Task to complete:
What is needed is the complete listing, repeated exactly.
******
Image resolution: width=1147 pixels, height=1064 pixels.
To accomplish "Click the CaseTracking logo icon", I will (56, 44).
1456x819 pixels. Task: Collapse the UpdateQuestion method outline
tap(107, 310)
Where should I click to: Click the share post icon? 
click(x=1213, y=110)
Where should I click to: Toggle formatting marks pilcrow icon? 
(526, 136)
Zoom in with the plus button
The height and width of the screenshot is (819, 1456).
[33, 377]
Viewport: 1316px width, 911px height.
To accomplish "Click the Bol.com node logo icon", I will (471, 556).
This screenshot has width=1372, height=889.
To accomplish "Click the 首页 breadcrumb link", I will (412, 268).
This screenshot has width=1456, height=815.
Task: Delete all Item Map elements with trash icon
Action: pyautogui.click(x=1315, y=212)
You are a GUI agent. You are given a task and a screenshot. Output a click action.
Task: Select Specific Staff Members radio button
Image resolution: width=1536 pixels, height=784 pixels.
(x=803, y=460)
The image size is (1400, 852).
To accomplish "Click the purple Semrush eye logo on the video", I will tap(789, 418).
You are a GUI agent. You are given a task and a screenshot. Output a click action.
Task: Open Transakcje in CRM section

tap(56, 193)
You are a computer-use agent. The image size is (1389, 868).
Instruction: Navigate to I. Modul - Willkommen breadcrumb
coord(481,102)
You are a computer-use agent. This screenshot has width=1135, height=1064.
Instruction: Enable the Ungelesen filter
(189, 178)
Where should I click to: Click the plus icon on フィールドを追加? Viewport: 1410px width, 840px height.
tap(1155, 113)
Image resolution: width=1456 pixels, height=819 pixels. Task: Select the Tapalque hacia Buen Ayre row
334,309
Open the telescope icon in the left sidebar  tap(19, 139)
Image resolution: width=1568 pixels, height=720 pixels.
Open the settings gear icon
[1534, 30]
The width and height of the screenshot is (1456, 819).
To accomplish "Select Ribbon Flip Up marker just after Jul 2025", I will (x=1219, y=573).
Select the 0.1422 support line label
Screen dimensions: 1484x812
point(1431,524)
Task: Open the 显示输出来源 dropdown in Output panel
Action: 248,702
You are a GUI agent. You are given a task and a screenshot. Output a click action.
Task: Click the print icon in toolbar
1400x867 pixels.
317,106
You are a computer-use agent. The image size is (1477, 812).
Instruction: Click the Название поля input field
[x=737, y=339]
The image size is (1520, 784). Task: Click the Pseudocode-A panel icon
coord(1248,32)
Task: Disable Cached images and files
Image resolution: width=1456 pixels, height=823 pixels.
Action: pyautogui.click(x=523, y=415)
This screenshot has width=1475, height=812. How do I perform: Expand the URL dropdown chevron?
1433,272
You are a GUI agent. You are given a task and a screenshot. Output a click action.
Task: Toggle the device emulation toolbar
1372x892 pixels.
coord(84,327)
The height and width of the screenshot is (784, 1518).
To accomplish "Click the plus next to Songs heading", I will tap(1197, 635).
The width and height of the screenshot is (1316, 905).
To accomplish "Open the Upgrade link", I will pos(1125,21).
******
Solution to this problem:
Image resolution: width=1147 pixels, height=1064 pixels.
To accomplish "Click the CaseTracking logo icon", I will (56, 44).
1456x819 pixels. Task: Collapse the UpdateQuestion method outline
tap(107, 310)
Where should I click to: Click the share post icon? 
click(x=1213, y=110)
Where should I click to: Toggle formatting marks pilcrow icon? 
(526, 136)
Zoom in with the plus button
The height and width of the screenshot is (819, 1456).
[33, 377]
Viewport: 1316px width, 911px height.
To accomplish "Click the Bol.com node logo icon", I will (471, 556).
This screenshot has width=1372, height=889.
To accomplish "Click the 首页 breadcrumb link", I will (412, 268).
This screenshot has width=1456, height=815.
Task: Delete all Item Map elements with trash icon
Action: pyautogui.click(x=1315, y=212)
You are a GUI agent. You are given a task and a screenshot. Output a click action.
Task: Select Specific Staff Members radio button
Image resolution: width=1536 pixels, height=784 pixels.
(x=803, y=460)
The image size is (1400, 852).
To accomplish "Click the purple Semrush eye logo on the video", I will tap(789, 418).
You are a GUI agent. You are given a task and a screenshot. Output a click action.
Task: Open Transakcje in CRM section

tap(56, 193)
You are a computer-use agent. The image size is (1389, 868).
Instruction: Navigate to I. Modul - Willkommen breadcrumb
coord(481,102)
You are a computer-use agent. This screenshot has width=1135, height=1064.
Instruction: Enable the Ungelesen filter
(189, 178)
Where should I click to: Click the plus icon on フィールドを追加? Viewport: 1410px width, 840px height.
tap(1155, 113)
Image resolution: width=1456 pixels, height=819 pixels. Task: Select the Tapalque hacia Buen Ayre row
334,309
Open the telescope icon in the left sidebar  tap(19, 139)
Image resolution: width=1568 pixels, height=720 pixels.
Open the settings gear icon
[1534, 30]
The width and height of the screenshot is (1456, 819).
To accomplish "Select Ribbon Flip Up marker just after Jul 2025", I will (x=1219, y=573).
Select the 0.1422 support line label
Screen dimensions: 1484x812
point(1431,524)
Task: Open the 显示输出来源 dropdown in Output panel
Action: 248,702
You are a GUI agent. You are given a task and a screenshot. Output a click action.
Task: Click the print icon in toolbar
1400x867 pixels.
317,106
You are a computer-use agent. The image size is (1477, 812).
Instruction: Click the Название поля input field
[x=737, y=339]
The image size is (1520, 784). Task: Click the Pseudocode-A panel icon
coord(1248,32)
Task: Disable Cached images and files
Image resolution: width=1456 pixels, height=823 pixels.
Action: pyautogui.click(x=523, y=415)
This screenshot has width=1475, height=812. How do I perform: Expand the URL dropdown chevron?
1433,272
You are a GUI agent. You are given a task and a screenshot. Output a click action.
Task: Toggle the device emulation toolbar
1372x892 pixels.
coord(84,327)
The height and width of the screenshot is (784, 1518).
To accomplish "Click the plus next to Songs heading", I will tap(1197, 635).
The width and height of the screenshot is (1316, 905).
To accomplish "Open the Upgrade link", I will pos(1125,21).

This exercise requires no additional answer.